◆ Exercise goal
Pull out every line of the material below that contains the string "Instruction", and copy those lines. Letter case must match.
--- START Records supplied ---
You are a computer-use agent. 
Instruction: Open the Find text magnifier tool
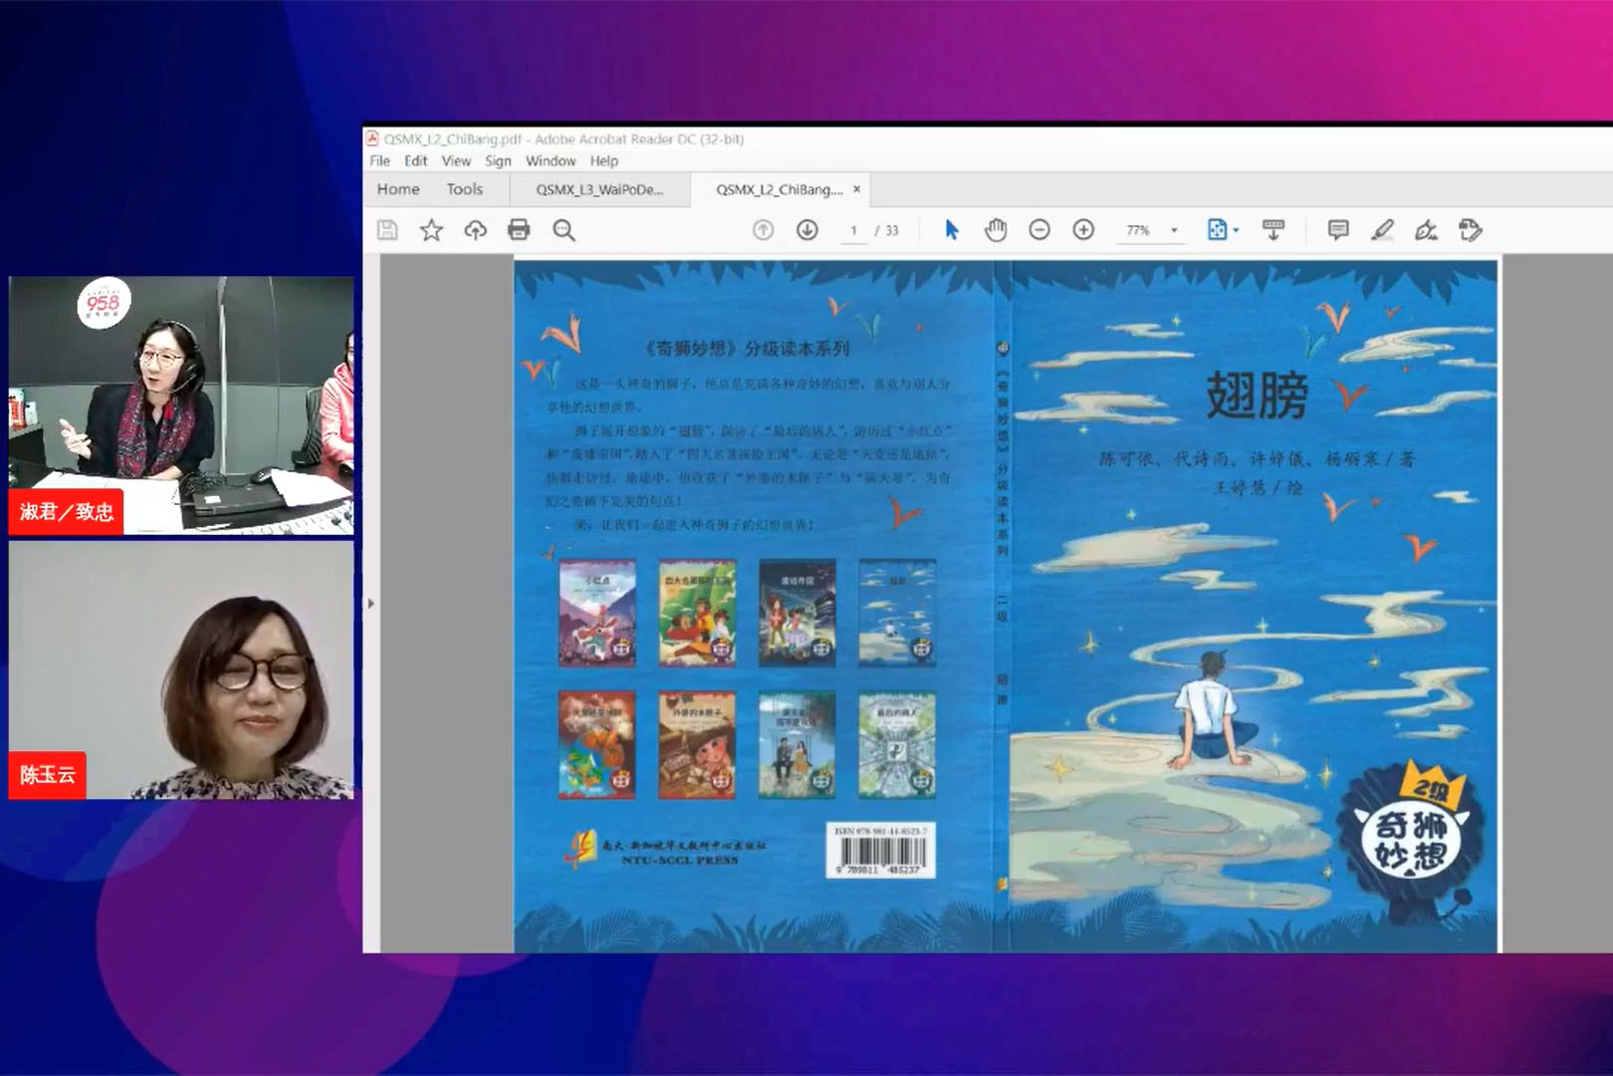[564, 230]
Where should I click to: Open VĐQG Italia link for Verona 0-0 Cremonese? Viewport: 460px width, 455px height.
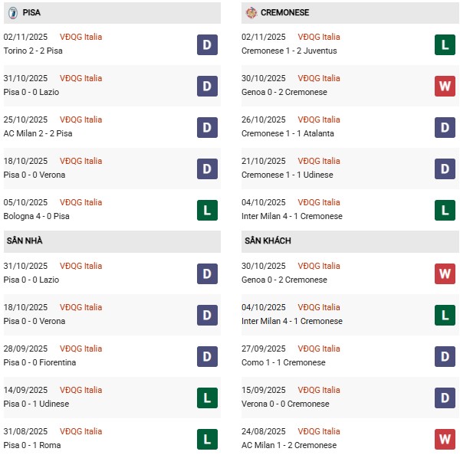(x=319, y=391)
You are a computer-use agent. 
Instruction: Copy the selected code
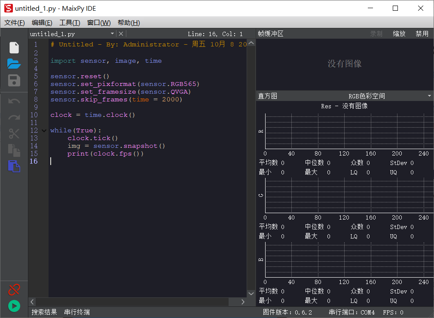(x=14, y=150)
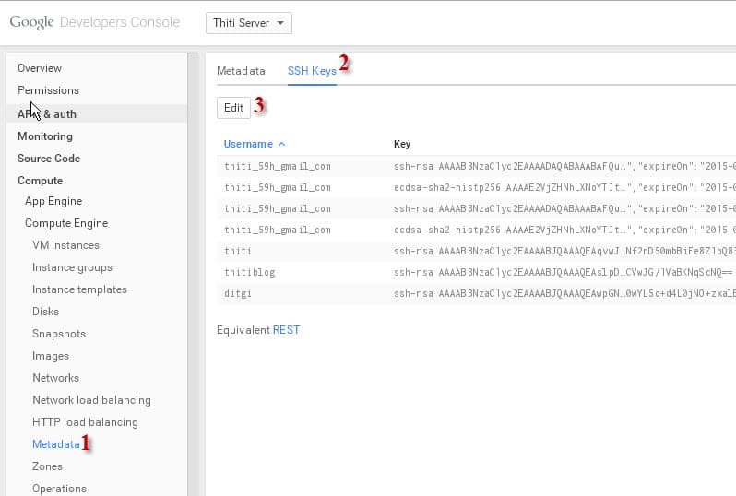The image size is (736, 496).
Task: Click the Google Developers Console logo
Action: pyautogui.click(x=95, y=22)
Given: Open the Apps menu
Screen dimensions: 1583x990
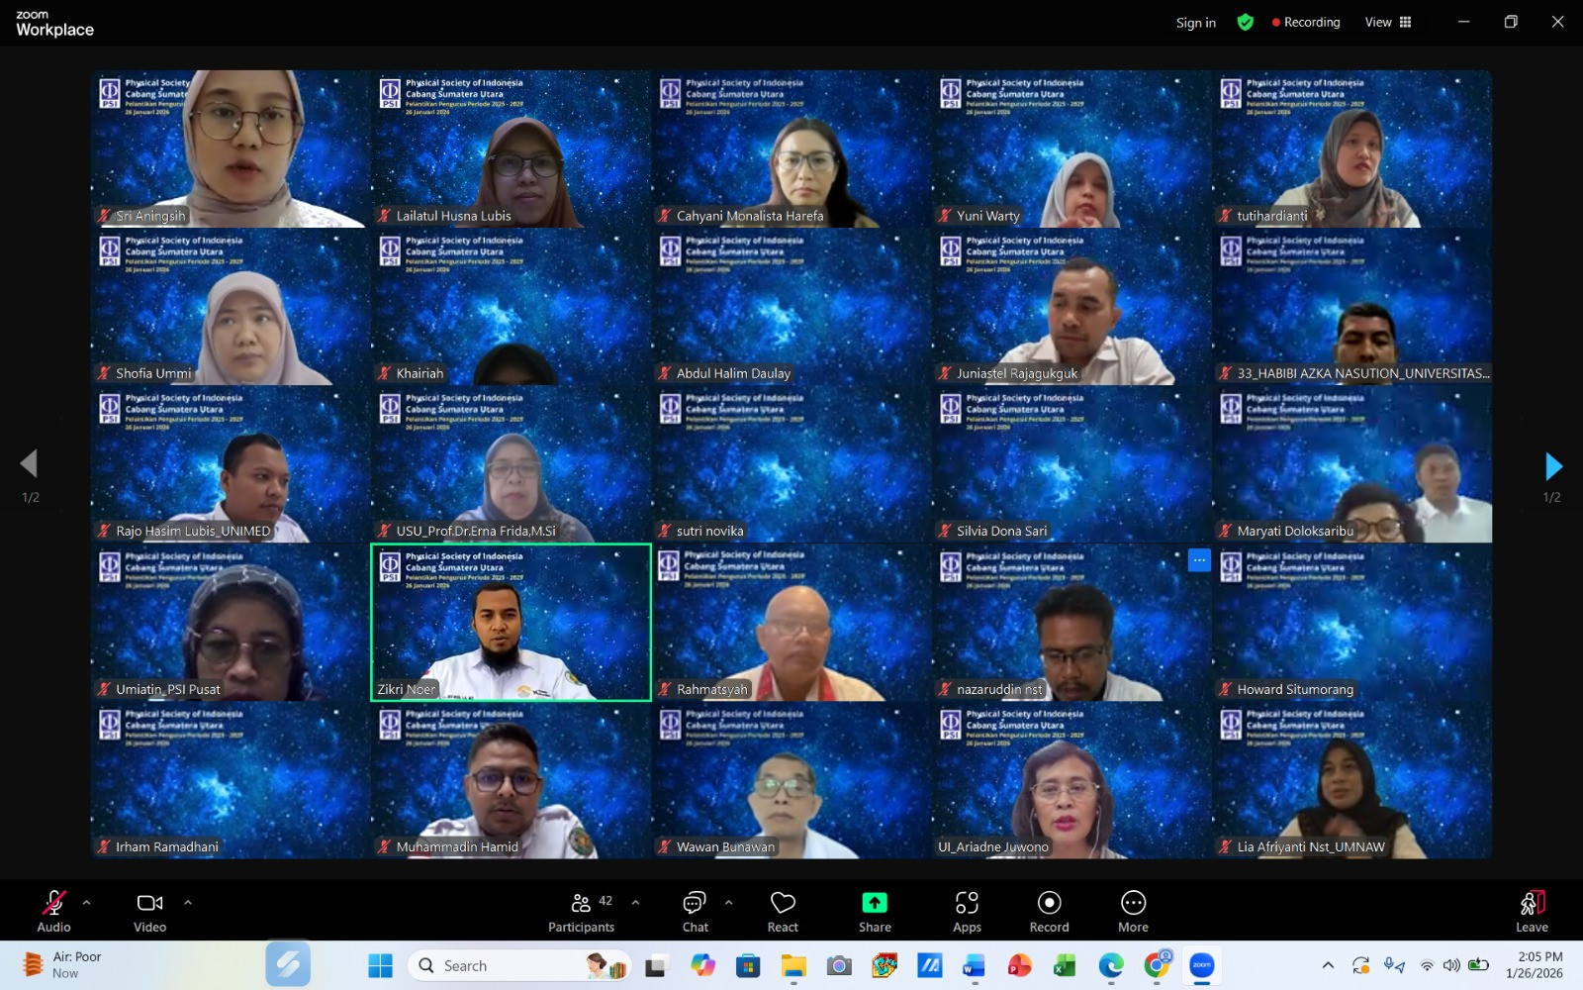Looking at the screenshot, I should tap(967, 910).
--- END Records supplied ---
◆ Task output
Instruction: Open the Find text magnifier tool
Instruction: Copy the selected code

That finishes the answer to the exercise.